--- START ---

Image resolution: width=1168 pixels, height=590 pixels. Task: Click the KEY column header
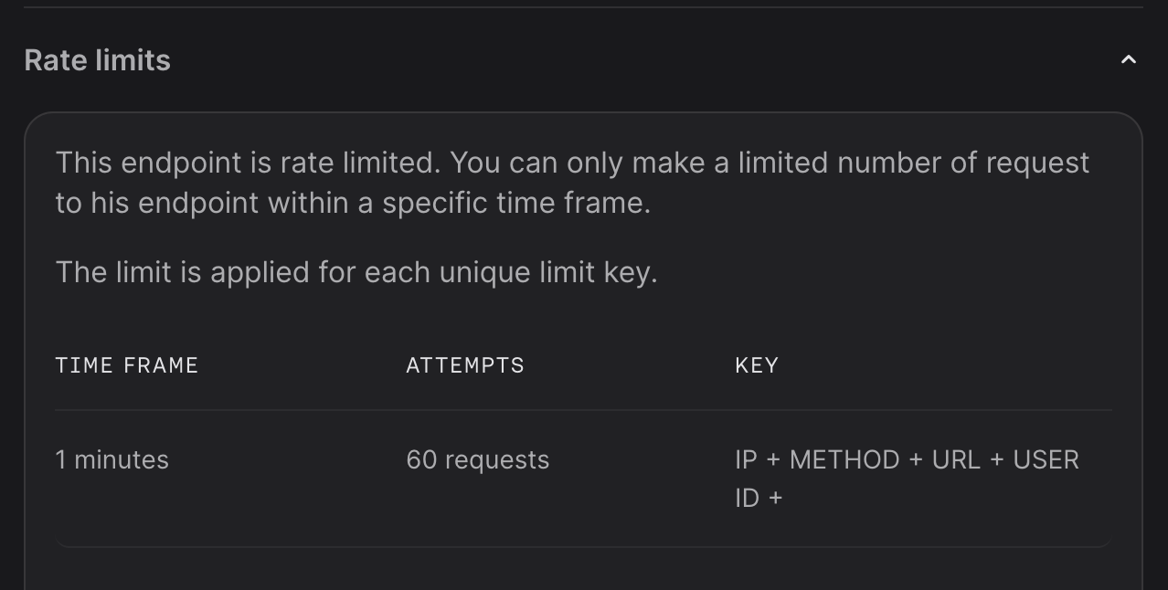coord(757,365)
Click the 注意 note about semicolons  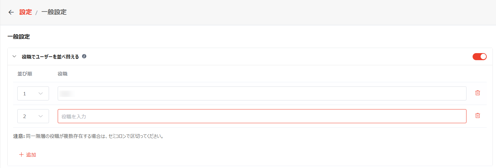[x=88, y=136]
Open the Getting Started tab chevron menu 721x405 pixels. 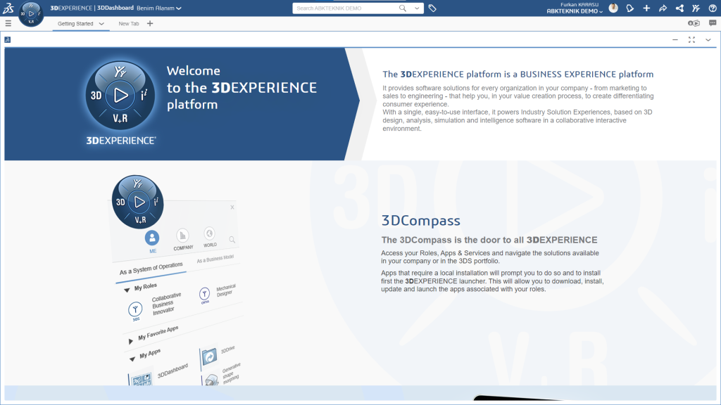point(102,24)
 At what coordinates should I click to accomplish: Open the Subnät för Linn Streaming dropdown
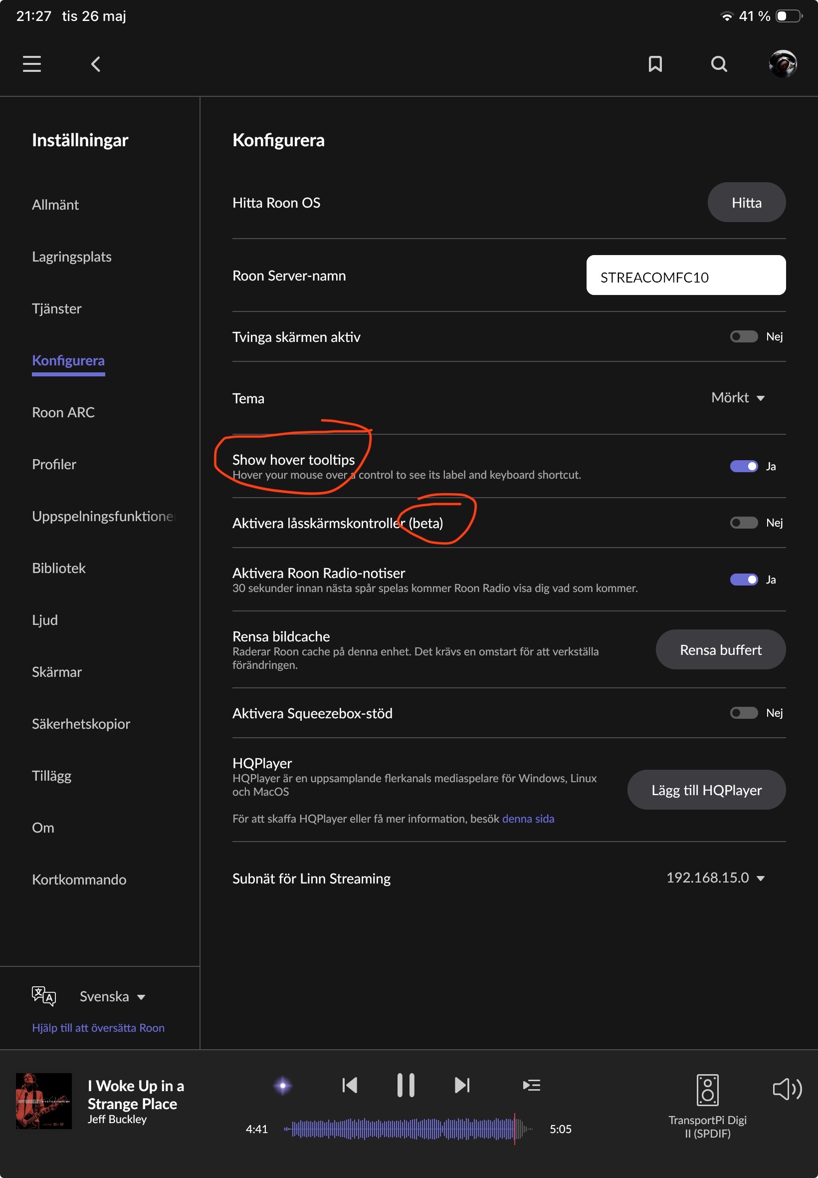[715, 878]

--- END ---

▶ _EXERCISE DIRECTIONS_
Your reply should hold only the lines from the one that contains "At what coordinates" through the last line of the records above, exact and complete, and no pictures.

▶ _EXERCISE OUTPUT_
 At what coordinates should I click to accomplish: Open the Subnät för Linn Streaming dropdown
[715, 878]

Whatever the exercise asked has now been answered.